**WHAT NEEDS TO BE DONE**
All of the material must be duplicated exactly, line by line.

━━━━━━━━━━━━━━━━━━━━━━━━━━━━━━

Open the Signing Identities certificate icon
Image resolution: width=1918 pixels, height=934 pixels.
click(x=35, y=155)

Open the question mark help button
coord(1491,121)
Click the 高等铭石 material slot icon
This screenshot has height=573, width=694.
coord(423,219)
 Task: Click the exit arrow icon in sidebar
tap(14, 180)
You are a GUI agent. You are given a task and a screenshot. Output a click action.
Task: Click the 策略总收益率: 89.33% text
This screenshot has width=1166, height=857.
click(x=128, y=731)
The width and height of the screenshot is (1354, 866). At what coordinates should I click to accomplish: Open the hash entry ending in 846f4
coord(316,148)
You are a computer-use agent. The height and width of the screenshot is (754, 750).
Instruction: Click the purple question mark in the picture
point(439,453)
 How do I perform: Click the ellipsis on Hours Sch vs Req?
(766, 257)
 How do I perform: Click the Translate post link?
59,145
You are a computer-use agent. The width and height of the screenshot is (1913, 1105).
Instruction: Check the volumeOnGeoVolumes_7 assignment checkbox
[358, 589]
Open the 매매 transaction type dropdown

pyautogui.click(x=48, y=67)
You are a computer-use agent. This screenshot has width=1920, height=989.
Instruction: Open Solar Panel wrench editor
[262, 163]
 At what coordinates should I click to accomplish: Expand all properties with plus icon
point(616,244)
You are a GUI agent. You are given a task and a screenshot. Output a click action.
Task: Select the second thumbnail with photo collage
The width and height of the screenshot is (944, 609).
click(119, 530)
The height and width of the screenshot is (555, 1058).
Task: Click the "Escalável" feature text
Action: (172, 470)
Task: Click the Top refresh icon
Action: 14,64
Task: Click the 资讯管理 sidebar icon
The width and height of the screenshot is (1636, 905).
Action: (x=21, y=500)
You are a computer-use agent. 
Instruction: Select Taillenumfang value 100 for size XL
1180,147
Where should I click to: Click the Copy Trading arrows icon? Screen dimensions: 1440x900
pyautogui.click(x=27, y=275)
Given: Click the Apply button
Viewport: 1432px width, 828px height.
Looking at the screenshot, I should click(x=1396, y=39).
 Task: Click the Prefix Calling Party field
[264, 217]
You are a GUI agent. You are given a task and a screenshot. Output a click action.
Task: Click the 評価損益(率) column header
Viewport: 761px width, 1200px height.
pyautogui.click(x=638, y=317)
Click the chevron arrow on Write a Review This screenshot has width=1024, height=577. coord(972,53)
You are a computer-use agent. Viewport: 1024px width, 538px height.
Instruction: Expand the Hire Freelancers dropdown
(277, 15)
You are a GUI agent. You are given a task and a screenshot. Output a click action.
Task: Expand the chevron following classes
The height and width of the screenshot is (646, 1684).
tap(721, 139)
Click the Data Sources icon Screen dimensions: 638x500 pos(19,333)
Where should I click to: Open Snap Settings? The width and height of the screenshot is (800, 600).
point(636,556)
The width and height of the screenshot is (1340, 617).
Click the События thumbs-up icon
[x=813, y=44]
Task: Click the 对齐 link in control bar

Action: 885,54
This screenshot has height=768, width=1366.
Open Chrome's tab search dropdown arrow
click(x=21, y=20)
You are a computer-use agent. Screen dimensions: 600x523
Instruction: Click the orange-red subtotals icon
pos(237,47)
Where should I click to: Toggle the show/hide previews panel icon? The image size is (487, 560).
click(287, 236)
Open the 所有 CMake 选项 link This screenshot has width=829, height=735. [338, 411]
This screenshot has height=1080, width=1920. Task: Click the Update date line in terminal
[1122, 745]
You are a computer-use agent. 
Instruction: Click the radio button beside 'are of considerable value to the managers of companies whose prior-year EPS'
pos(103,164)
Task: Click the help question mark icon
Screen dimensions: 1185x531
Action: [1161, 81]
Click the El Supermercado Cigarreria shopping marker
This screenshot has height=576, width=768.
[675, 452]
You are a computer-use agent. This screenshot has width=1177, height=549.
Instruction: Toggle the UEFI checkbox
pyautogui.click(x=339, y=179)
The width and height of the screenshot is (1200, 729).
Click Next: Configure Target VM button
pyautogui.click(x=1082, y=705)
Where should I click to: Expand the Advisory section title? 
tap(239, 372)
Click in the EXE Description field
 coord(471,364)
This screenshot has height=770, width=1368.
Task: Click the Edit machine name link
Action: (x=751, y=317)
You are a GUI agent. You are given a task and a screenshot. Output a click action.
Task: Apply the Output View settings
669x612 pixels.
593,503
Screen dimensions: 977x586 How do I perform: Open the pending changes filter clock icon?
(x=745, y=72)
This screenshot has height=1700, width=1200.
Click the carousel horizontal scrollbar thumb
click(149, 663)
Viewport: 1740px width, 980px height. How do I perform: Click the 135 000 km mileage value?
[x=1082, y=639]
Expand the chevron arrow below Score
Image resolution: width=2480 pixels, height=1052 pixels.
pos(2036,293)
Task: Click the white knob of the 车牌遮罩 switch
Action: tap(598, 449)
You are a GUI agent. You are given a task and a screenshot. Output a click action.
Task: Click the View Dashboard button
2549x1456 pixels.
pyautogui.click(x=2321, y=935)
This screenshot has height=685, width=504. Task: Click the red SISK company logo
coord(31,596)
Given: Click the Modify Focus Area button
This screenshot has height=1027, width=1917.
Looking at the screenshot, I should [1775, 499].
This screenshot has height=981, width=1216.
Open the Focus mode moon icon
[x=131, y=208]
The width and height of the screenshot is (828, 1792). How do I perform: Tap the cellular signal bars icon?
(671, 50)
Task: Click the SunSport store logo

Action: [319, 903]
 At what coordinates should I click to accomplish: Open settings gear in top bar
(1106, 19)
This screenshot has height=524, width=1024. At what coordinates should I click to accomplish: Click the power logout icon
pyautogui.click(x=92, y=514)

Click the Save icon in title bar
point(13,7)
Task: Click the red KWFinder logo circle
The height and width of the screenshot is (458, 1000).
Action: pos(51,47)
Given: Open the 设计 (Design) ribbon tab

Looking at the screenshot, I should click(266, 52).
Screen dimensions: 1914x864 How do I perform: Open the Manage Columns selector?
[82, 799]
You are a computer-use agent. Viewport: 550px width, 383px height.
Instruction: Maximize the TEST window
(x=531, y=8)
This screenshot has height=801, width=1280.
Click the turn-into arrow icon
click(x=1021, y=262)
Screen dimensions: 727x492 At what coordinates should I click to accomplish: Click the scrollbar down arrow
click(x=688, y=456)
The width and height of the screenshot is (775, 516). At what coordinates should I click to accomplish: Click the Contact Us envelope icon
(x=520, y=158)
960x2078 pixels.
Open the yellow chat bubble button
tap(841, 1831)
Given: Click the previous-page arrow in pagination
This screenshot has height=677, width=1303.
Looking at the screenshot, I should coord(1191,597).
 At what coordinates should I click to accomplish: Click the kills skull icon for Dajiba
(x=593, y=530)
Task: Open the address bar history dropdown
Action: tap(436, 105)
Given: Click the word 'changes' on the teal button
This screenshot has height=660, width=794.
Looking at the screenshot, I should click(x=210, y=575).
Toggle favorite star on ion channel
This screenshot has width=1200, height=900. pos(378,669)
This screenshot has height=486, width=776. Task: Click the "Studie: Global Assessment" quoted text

━━━━━━━━━━━━━━━━━━━━━━━━━━━━━━

**FINAL ANSWER**
Open the Signing Identities certificate icon
Image resolution: width=1918 pixels, height=934 pixels.
click(x=35, y=155)

Open the question mark help button
coord(1491,121)
Click the 高等铭石 material slot icon
This screenshot has height=573, width=694.
coord(423,219)
 Task: Click the exit arrow icon in sidebar
tap(14, 180)
You are a GUI agent. You are given a task and a screenshot. Output a click action.
Task: Click the 策略总收益率: 89.33% text
This screenshot has width=1166, height=857.
click(x=128, y=731)
The width and height of the screenshot is (1354, 866). At what coordinates should I click to accomplish: Open the hash entry ending in 846f4
coord(316,148)
You are a computer-use agent. The height and width of the screenshot is (754, 750).
Instruction: Click the purple question mark in the picture
point(439,453)
 How do I perform: Click the ellipsis on Hours Sch vs Req?
(766, 257)
 How do I perform: Click the Translate post link?
59,145
You are a computer-use agent. The width and height of the screenshot is (1913, 1105).
Instruction: Check the volumeOnGeoVolumes_7 assignment checkbox
[358, 589]
Open the 매매 transaction type dropdown

pyautogui.click(x=48, y=67)
You are a computer-use agent. This screenshot has width=1920, height=989.
Instruction: Open Solar Panel wrench editor
[262, 163]
 At what coordinates should I click to accomplish: Expand all properties with plus icon
point(616,244)
You are a GUI agent. You are given a task and a screenshot. Output a click action.
Task: Select the second thumbnail with photo collage
The width and height of the screenshot is (944, 609).
click(119, 530)
The height and width of the screenshot is (555, 1058).
Task: Click the "Escalável" feature text
Action: (172, 470)
Task: Click the Top refresh icon
Action: 14,64
Task: Click the 资讯管理 sidebar icon
The width and height of the screenshot is (1636, 905).
Action: (x=21, y=500)
You are a computer-use agent. 
Instruction: Select Taillenumfang value 100 for size XL
1180,147
Where should I click to: Click the Copy Trading arrows icon? Screen dimensions: 1440x900
pyautogui.click(x=27, y=275)
Given: Click the Apply button
Viewport: 1432px width, 828px height.
Looking at the screenshot, I should click(x=1396, y=39).
 Task: Click the Prefix Calling Party field
[264, 217]
You are a GUI agent. You are given a task and a screenshot. Output a click action.
Task: Click the 評価損益(率) column header
Viewport: 761px width, 1200px height.
pyautogui.click(x=638, y=317)
Click the chevron arrow on Write a Review This screenshot has width=1024, height=577. coord(972,53)
You are a computer-use agent. Viewport: 1024px width, 538px height.
Instruction: Expand the Hire Freelancers dropdown
(277, 15)
You are a GUI agent. You are given a task and a screenshot. Output a click action.
Task: Expand the chevron following classes
The height and width of the screenshot is (646, 1684).
tap(721, 139)
Click the Data Sources icon Screen dimensions: 638x500 pos(19,333)
Where should I click to: Open Snap Settings? The width and height of the screenshot is (800, 600).
point(636,556)
The width and height of the screenshot is (1340, 617).
Click the События thumbs-up icon
[x=813, y=44]
Task: Click the 对齐 link in control bar

Action: 885,54
This screenshot has height=768, width=1366.
Open Chrome's tab search dropdown arrow
click(x=21, y=20)
You are a computer-use agent. Screen dimensions: 600x523
Instruction: Click the orange-red subtotals icon
pos(237,47)
Where should I click to: Toggle the show/hide previews panel icon? The image size is (487, 560).
click(287, 236)
Open the 所有 CMake 选项 link This screenshot has width=829, height=735. [338, 411]
This screenshot has height=1080, width=1920. Task: Click the Update date line in terminal
[1122, 745]
You are a computer-use agent. 
Instruction: Click the radio button beside 'are of considerable value to the managers of companies whose prior-year EPS'
pos(103,164)
Task: Click the help question mark icon
Screen dimensions: 1185x531
Action: [1161, 81]
Click the El Supermercado Cigarreria shopping marker
This screenshot has height=576, width=768.
[675, 452]
You are a computer-use agent. This screenshot has width=1177, height=549.
Instruction: Toggle the UEFI checkbox
pyautogui.click(x=339, y=179)
The width and height of the screenshot is (1200, 729).
Click Next: Configure Target VM button
pyautogui.click(x=1082, y=705)
Where should I click to: Expand the Advisory section title? 
tap(239, 372)
Click in the EXE Description field
 coord(471,364)
This screenshot has height=770, width=1368.
Task: Click the Edit machine name link
Action: (x=751, y=317)
You are a GUI agent. You are given a task and a screenshot. Output a click action.
Task: Apply the Output View settings
669x612 pixels.
593,503
Screen dimensions: 977x586 How do I perform: Open the pending changes filter clock icon?
(x=745, y=72)
This screenshot has height=1700, width=1200.
Click the carousel horizontal scrollbar thumb
click(149, 663)
Viewport: 1740px width, 980px height. How do I perform: Click the 135 000 km mileage value?
[x=1082, y=639]
Expand the chevron arrow below Score
Image resolution: width=2480 pixels, height=1052 pixels.
pos(2036,293)
Task: Click the white knob of the 车牌遮罩 switch
Action: tap(598, 449)
You are a GUI agent. You are given a task and a screenshot. Output a click action.
Task: Click the View Dashboard button
2549x1456 pixels.
pyautogui.click(x=2321, y=935)
This screenshot has height=685, width=504. Task: Click the red SISK company logo
coord(31,596)
Given: Click the Modify Focus Area button
This screenshot has height=1027, width=1917.
Looking at the screenshot, I should [1775, 499].
This screenshot has height=981, width=1216.
Open the Focus mode moon icon
[x=131, y=208]
The width and height of the screenshot is (828, 1792). How do I perform: Tap the cellular signal bars icon?
(671, 50)
Task: Click the SunSport store logo

Action: [319, 903]
 At what coordinates should I click to accomplish: Open settings gear in top bar
(1106, 19)
This screenshot has height=524, width=1024. At what coordinates should I click to accomplish: Click the power logout icon
pyautogui.click(x=92, y=514)

Click the Save icon in title bar
point(13,7)
Task: Click the red KWFinder logo circle
The height and width of the screenshot is (458, 1000).
Action: pos(51,47)
Given: Open the 设计 (Design) ribbon tab

Looking at the screenshot, I should click(266, 52).
Screen dimensions: 1914x864 How do I perform: Open the Manage Columns selector?
[82, 799]
You are a computer-use agent. Viewport: 550px width, 383px height.
Instruction: Maximize the TEST window
(x=531, y=8)
This screenshot has height=801, width=1280.
Click the turn-into arrow icon
click(x=1021, y=262)
Screen dimensions: 727x492 At what coordinates should I click to accomplish: Click the scrollbar down arrow
click(x=688, y=456)
The width and height of the screenshot is (775, 516). At what coordinates should I click to accomplish: Click the Contact Us envelope icon
(x=520, y=158)
960x2078 pixels.
Open the yellow chat bubble button
tap(841, 1831)
Given: Click the previous-page arrow in pagination
This screenshot has height=677, width=1303.
Looking at the screenshot, I should coord(1191,597).
 At what coordinates should I click to accomplish: Click the kills skull icon for Dajiba
(x=593, y=530)
Task: Open the address bar history dropdown
Action: tap(436, 105)
Given: Click the word 'changes' on the teal button
This screenshot has height=660, width=794.
Looking at the screenshot, I should click(x=210, y=575).
Toggle favorite star on ion channel
This screenshot has width=1200, height=900. pos(378,669)
This screenshot has height=486, width=776. Task: Click the "Studie: Global Assessment" quoted text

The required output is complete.